====== Metin parçası

21 Haziran 2017 Çarşamba

Konya huzur kenti mi?

Her şehrin kendine has özellikleri vardır diğer şehirlerden ayıran. Etli ekmeği meşhur. Konya dendi mi dindar ve mütedeyyin insanların fazla olduğu bir yer akla gelir. Zaman zaman 'Yaşanabilir kent' ve 'Huzur şehri' diyenler de var. İki Konyalı bir araya geldiği zaman "Konya'mız başka! İyi bir şehirde yaşıyoruz, çok şanslıyız" bile der. Gerçekten Konya huzur şehri mi? İçindeki insanlar huzurlu mu, huzur buluyor mu? Dışarıdan nasıl görünüyor?

Konya'ya dışarıdan bakanlar nasıl görür bilmem. İçinde yaşayan biri olarak gözlemlerimi aktarmak istiyorum. İnsanımızın Konya için huzur şehri veya yaşanılabilir kent dedikleri düne gelinceye kadar belki doğru olabilir. Fakat bugün için aynı düşünceler geçerli olmayabilir. Çünkü Konya'nın dokusu değişmeye başladı. Eskiden herkesin ürkerek ve irkilerek okuduğu gazetelerin üçüncü sayfaları vardı. Bu sayfalarda ne ararsan vardı: taciz, cinayet, hırsızlık...vb.   Konya'mızda da bu tür haberler eksik değil artık. Büyükşehir olmanın bir sonucu mu yoksa dokumuz ve değer yargılarımız mı değişiyor? Çünkü TV kanallarında evladı yaşındaki çocuklara taciz eden, anasını öldüren, babasını hunharca katleden, eşini boğan eksik olmuyor nedense.

Uyuşturucu dersen yaygın, bazı muhitlere polis giremiyor dense yeridir. Doğru mu yanlış mı bilmiyorum. Bir algı da olabilir. Nice zamandır Türkiye'de içkinin en fazla tüketildiği yer olarak adı geçer çoğu zaman.

Trafikte zaten birbirimize saygı yok, aracımızı  trafiği aksatmayacak şekilde uygun bir yere park edemiyoruz. Sinir ve stres eksik değil, kavga etmeye hazır bir halimiz var. Centilmenliğimiz yok.

Semt pazarlarımız evlere şenlik. İstediğimiz sebze ve meyveyi seçemeyiz. Pazarcı poşetin içine ne doldurursa nasibimiz odur. Pazar yerlerini temiz bırakmayız, yasaklanmasına rağmen hala bağırarak alışveriş yaparız.

============

Yapılacak iş:
Konya'nın huzur kenti olup olmadığını soran yazıya göre şehir hangi yemeğiyle meşhurdur?

====== Veri bloğu

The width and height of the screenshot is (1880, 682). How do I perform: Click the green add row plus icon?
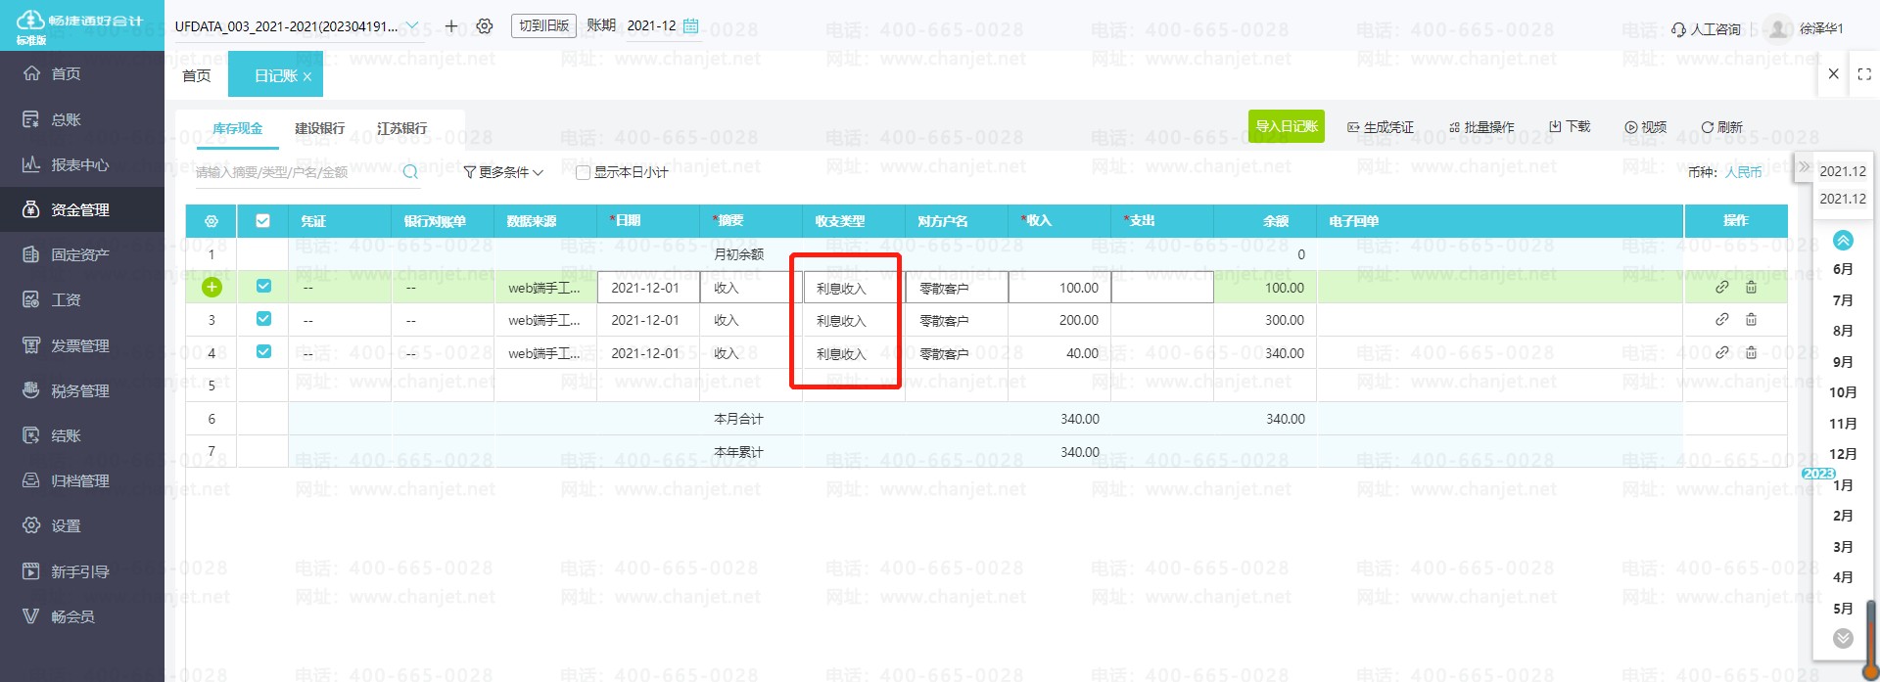click(x=212, y=287)
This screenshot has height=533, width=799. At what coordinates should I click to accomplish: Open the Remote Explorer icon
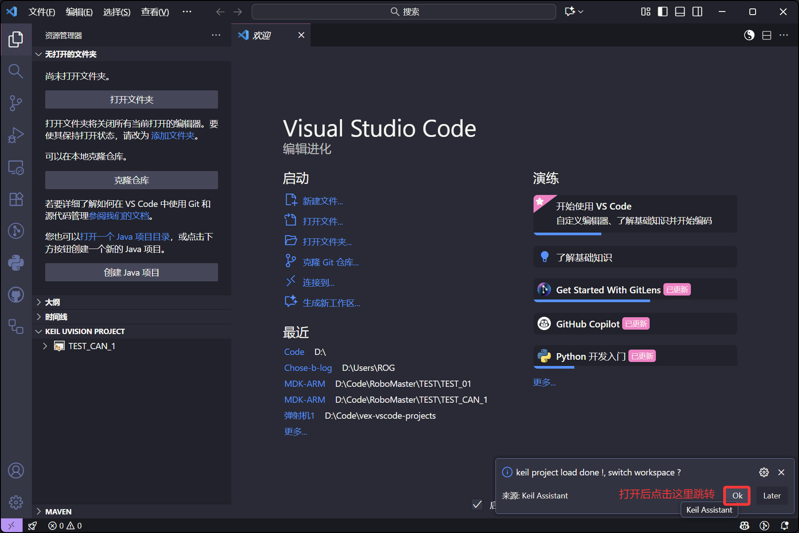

============

Alıştırma çıktısı:
Etli ekmeğiyle.